T1-weighted structural magnetic resonance imaging (MRI) scans were obtained on a 3.0 Tesla Siemens TIM Trio (35% of sample) or a 3.0 Tesla Siemens Prisma Fit (65% of sample) scanner. Magnetization-prepared rapid gradient-echo (MPRAGE) sequences were used to obtain whole brain T1-weighted images (1mm slice thickness). Whole brain voxel-based morphometry (VBM) analysis was performed using Statistical Parametric Mapping (SPM12, Wellcome Centre for Human Neuroimaging, London, UK). Pre-processing steps were completed using the SPM12 DARTEL (Diffeomorphic Anatomical Registration Through Exponentiated Lie Algebra) [41]. An average gray matter mask was created using only healthy control sample subjects. DARTEL was used to generate a sample-specific group template, then individual images were warped to that group template. Afterward, images in DARTEL space were normalized through linear registration to MNI (Montreal Neurological Institute) space and smoothed by an 8-mm full-width-at-half-maximum Gaussian kernel filter. More details are provided in Additional file 2.

Plasma biomarkers

Venous blood was collected and stored in EDTA tubes (Alzheimer’s Disease Neuroimaging Initiative protocol) at − 80 °C at UCSF until being packed with dry ice and sent to the University of Florida for analysis following standard shipping protocols. We studied putative biomarkers for relevant pathophysiological processes including neuronal degeneration (NfL, total tau), astrocyte reactivity (GFAP), and inflammation (IL-6, YKL-40, IFN-γ). AD-specific plasma biomarkers (P-tau181, P-tau217) were reported previously [19]. Plasma GFAP, NfL, and total tau were measured via multiplex single molecule arrays on an SR-X analyzer (Simoa, Quanterix Neurology 4-Plex B). Plasma IL-6, YKL-40, and IFN-γ were measured with a chemiluminescence-based immunoassay using the Meso Scale Discovery platform (V-plex). All samples were analyzed in duplicate according to the manufacturer’s published protocols. We only included sample concentrations with coefficients of variance (CV) < 20% (excluded N = 1 GFAP, N = 1 NfL, N = 9 total tau, N = 3 IL-6, N = 2 YKL-40, N = 10 IFN-γ). Mean CV% for included plasma samples were 3.6% (GFAP), 3.6% (NfL), 6.8% (total tau), 5.6% (IL-6), 4.1% (YKL-40), and 6.0% (IFN-γ).

Statistical analyses

Cognition and plasma biomarker analyses were performed using IBM SPSS version 28. We compared patients with RHI/TES, patients with AD, and healthy controls on cognitive test scores, brain volume, and plasma biomarker concentrations (log-transformed) using analyses of covariance (ANCOVA). All analyses included age and sex as covariates. Brain volume comparisons were additionally controlled for scanner and total intracranial volume. Cognitive test score comparisons also controlled for years of education. Planned pairwise post hoc comparisons were limited to RHI/TES vs. AD and TES vs. controls. To evaluate the role of Alzheimer’s disease pathology in patients with TES, analyses were then performed stratifying the RHI/TES group as Aβ[ +]and Aβ[ −]. A priori statistical significance was defined as p < 0.05. Group differences with at least a medium effect size (Cohen’s d > 0.50) [42] were interpreted as potentially meaningful given the small group sizes for some post hoc analyses and the likelihood of being underpowered to detect smaller effect sizes as statistically significant.

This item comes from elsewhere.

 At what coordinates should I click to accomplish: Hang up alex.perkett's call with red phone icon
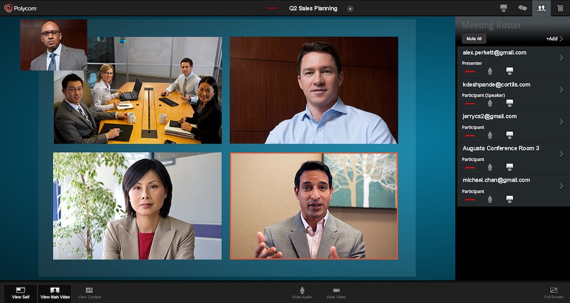[x=470, y=71]
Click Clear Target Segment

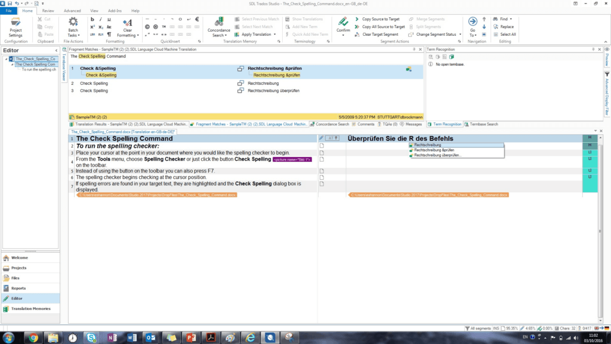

For VBM analyses, two-sample t-tests were performed to compare voxel-wise atrophy patterns between subgroups. Analyses included age, sex, scanner type, and TIV as covariates. A sample-specific explicit gray matter mask was applied to limit unnecessary voxel-wise comparison and increase sensitivity to true effects. Given the small sample size, uncorrected analyses with a statistical significance threshold of p < 0.001 and a cluster-level extent threshold of 30 is presented in the main manuscript. Additional analyses using a peak-level p < 0.05 after family-wise error (FWE) correction for multiple comparisons and cluster-level extent threshold of 0 is presented in Additional file 1.

Results

Participant characteristics

We retroactively applied recent TES research criteria to 33 participants with prior RHI. Diagnostic certainty level was N = 6 “Suggestive of CTE,” N = 9 “Possible CTE,” and N = 13 “Probable CTE.” We questioned whether TES criteria were met in 5 patients due to symptoms potentially being fully explained by another condition (N = 2 with behavioral variant frontotemporal dementia and motor neuron disease), RHI seemingly restricted to frequent falls later in life (N = 2), and no clear documentation of RHI details in existing clinical or research records (N = 1). A convenience sub-sample of N = 12 of the 33 participants with RHI/TES was analyzed at autopsy for neurodegenerative disease pathology, of which 9 had evidence of CTE neuropathology (N = 2 McKee Stage I, N = 5 Stage III, N = 2 Stage IV), including all 5 patients considered questionable for meeting new TES diagnostic criteria. Four out of 5 questionable TES cases were classified as Aβ[ −] RHI/TES. Study outcomes stratified by diagnostic certainty level are provided in Additional file 1: Figs. 1-3.

Fig. 1
figure 1

Group comparison of cognitive test scores by domain. Scores were adjusted for the effects of age, sex, and years of education observed in the healthy control (HC) group. Planned pairwise comparisons included patients with RHI/TES (with and without Aβ status stratification) vs. HC and vs. patients with Alzheimer’s disease (AD)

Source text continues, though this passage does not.